Fixed-point analysis of Ogita-Aishima's symmetric eigendecomposition refinement algorithm for multiple eigenvalues

TL;DR

This paper analyzes the stability and convergence of a symmetric eigendecomposition refinement algorithm, especially in cases with multiple eigenvalues, using fixed-point theory to explain its effectiveness.

Contribution

It provides a fixed-point analysis of Ogita-Aishima's algorithm, clarifying why the modified method converges despite removing some conditions.

Findings

The fixed-point analysis explains the algorithm's convergence.

The modified algorithm remains stable with multiple eigenvalues.

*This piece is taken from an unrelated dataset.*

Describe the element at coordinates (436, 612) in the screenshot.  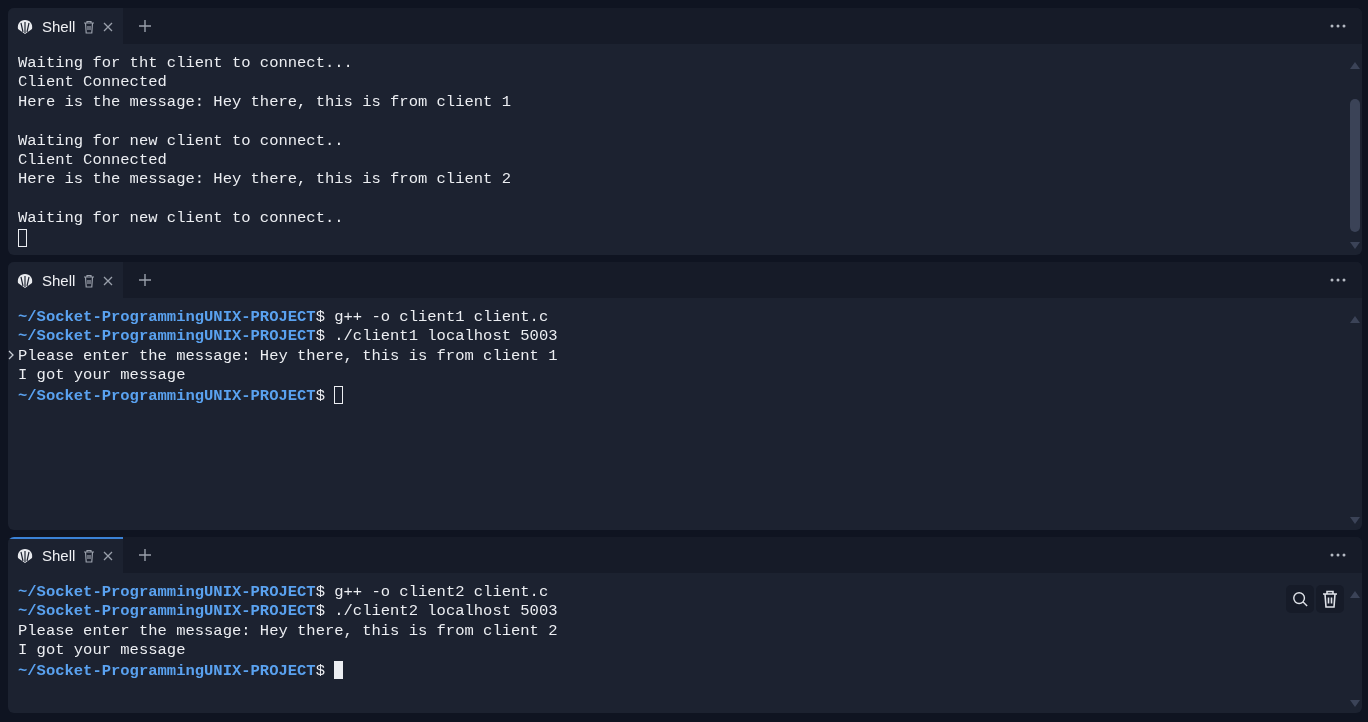
I see `command-text: $ ./client2 localhost 5003` at that location.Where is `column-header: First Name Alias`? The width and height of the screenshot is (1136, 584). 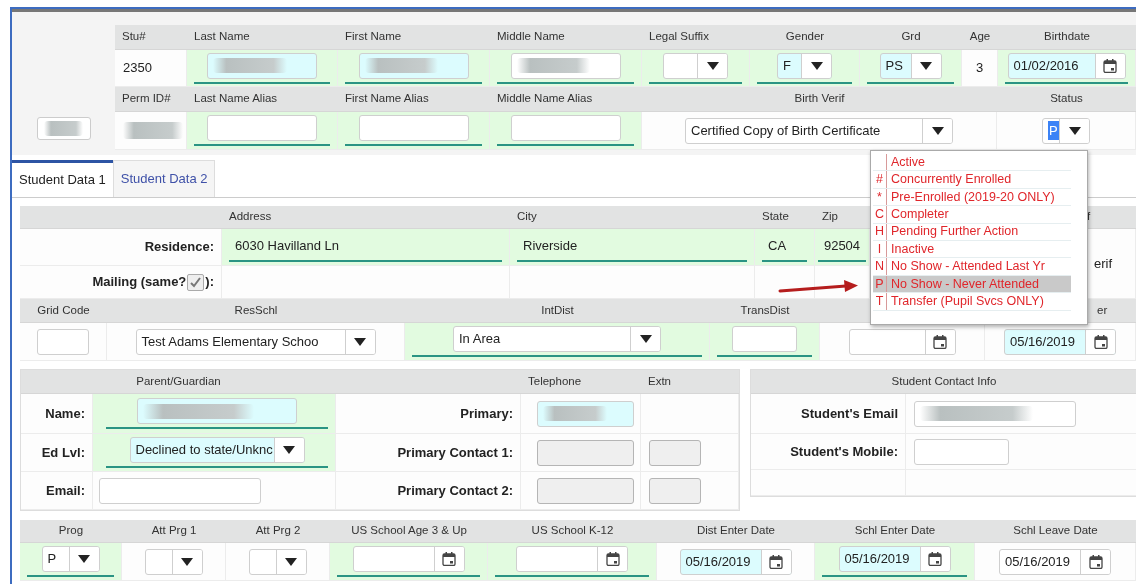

The approach enhances understanding of eigendecomposition refinement methods.

Abstract

Recently, Ogita and Aishima proposed an efficient eigendecomposition refinement algorithm for the symmetric eigenproblem. Their basic algorithm involves division by the difference of two approximate eigenvalues, and can become unstable when there are multiple eigenvalues. To resolve this problem, they proposed to replace those equations that casue instability with different equations and gave a convergence proof of the resulting algorithm. However, it is not straightforward to understand intuitively why the modified algorithm works, because it removes some of the necessary and sufficient conditions for obtaining the eigendecomposition. We give an answer to this question using Banach's fixed-point theorem.